Therapy Assignment- Self Talk Part Two


Self Talk and Therapy Goals Part Two
Tuesday, December 27, 2005
3:28 PM

What we are trying to get across is how much we fear this woman. We want you to know that we seem to remember every frikin thing she’s said to us. We fear her every day and in everything we do. She told us when we were little that we should see her face in our head and wonder if she would approve or disapprove of what we want to do. You know what? I’m 34 and I still see her. She’s got that disappointed look on her face right now.

  • You bring up controversial issues just to start arguments. No one is ever going to love you if you don’t change now. You think you have it bad here. When I send you to the KSSCH they’ll beat you and rape you and you’ll have to live with rats. The law says I have to feed you but it doesn’t say what I have to feed you. You kids are thieves. Who took the (chips or pop, peanut butter, etc.)?

She counted items in the house to make sure we weren’t eating anything. When we went out to eat if we didn’t finish everything we owed her a portion of the full cost of the meal. The thing is, when we didn’t eat we didn’t eat, when we did eat we ate large. We ate at some of the most expensive restaurants around the area. We had dinners with the weather man and his family and crazy shit like that. So when we did it, we did it up. But when she was punishing us for something we’d end up eating nothing but potatoes for 2 or 3 weeks. There was no even ground in that house. There were only extremes.

  • You’re a fool. Don’t be a fool. Don’t make yourself look like a fool. People will think you’re a fool.

Lord, I hated hearing that. I swear it was all for appearances cause nothing was right in that home. Even when we did live someplace there were mice my mattress, we had no blankets, curtains, wash rags, cups or basic house hold items like sheets and pillows, silverware or other things people take for granted.I feel like a liar telling you what she’s said. I fear you will think that no one ever tells their kid that they’ll rip their arm off and beat them with it. I fear that you will not believe me when I tell you that even though she made 120K a year that we still lived in the car. I AM A LIAR. That’s all I know. That’s all I’ve heard. I think I might doubt it if someone told me their mother made 120K a year at GM but they still lived in the car repeatedly. The very fact that I’m telling these things to a white woman is enough to make my mother sick to her stomach.

  • You like it when white people fart. You just sniff it all in. (You read that correctly. I did not misspell anything. There are no typos in that sentence.)
    You don’t fit in. Black people don’t want you and neither do white people. You don’t belong to either group. Don’t eat watermelon in public. White people already thing you’re a nigger, don’t prove it. There is no black culture. White people don’t respect black people that don’t speak properly. Speak properly and don’t give them what they want.

When a child grows up in the KKK but breaks away from the family, there will be certain phrases and beliefs that still haunt him/her. It is the same with us suburban black kids who grew up being told that no body black or white wants us but above all, white people don’t want us.

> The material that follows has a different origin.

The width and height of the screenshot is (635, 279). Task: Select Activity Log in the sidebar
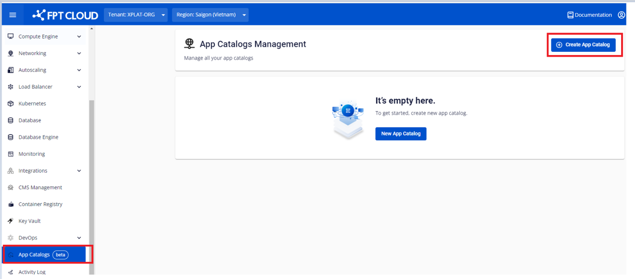pyautogui.click(x=32, y=272)
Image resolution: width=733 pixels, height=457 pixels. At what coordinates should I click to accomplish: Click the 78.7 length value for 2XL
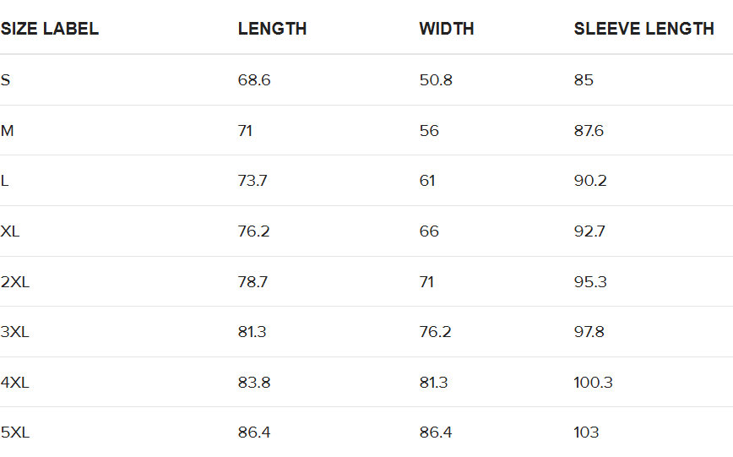[252, 282]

If she is right, I do not fit in anywhere. If she is right then nothing I do matters because it will never be seen for its true value, it’ll be seen only as some foolish act by a black woman. Again, we come back to that word “fool.”I think she had something to say about everything. She never shut up. Not ever! As bad as she said I was, according to her I was the only person that could save her life in an emergency. She says doctors only go into that field because it gives them a legal license to cut on people. She says therapists go into the field so they can hear all the juicy gossip. Once when she and I went to the heart clinic she told me that if she passed out not to let the doctors touch her. She said to go get a bag of ice and put it over her heart. We were in a heart rehabilitation center! No amount of ice over her already cold heart would bring her back to life. Hell, I should have signed a DNR waiver. Let her die! Let the bitch die!

L, I want to be able to live without hearing her voice. You tell me to make therapy goals but it would mean I have to contradict all these things she’s said. Part of me needs to hurt so that part doesn’t want to entirely let go of this. I guess it’s to keep that part in its place. But then I know I want to walk outside my house and not worry that I’m going to run into our in the street someplace. I want to believe that I will not cower in front of her. Most of all, I want to have the regular sex life of an adult female and not worry about my mother or see her face. Part of me needs to be reminded of how bad I am. Part of me wants to simply disappear and not have to deal with this so that you don’t find out that this task you speak of just may be impossible. Then of course, we couldn’t show back up because we couldn’t take on the look of disappointment on another persons face.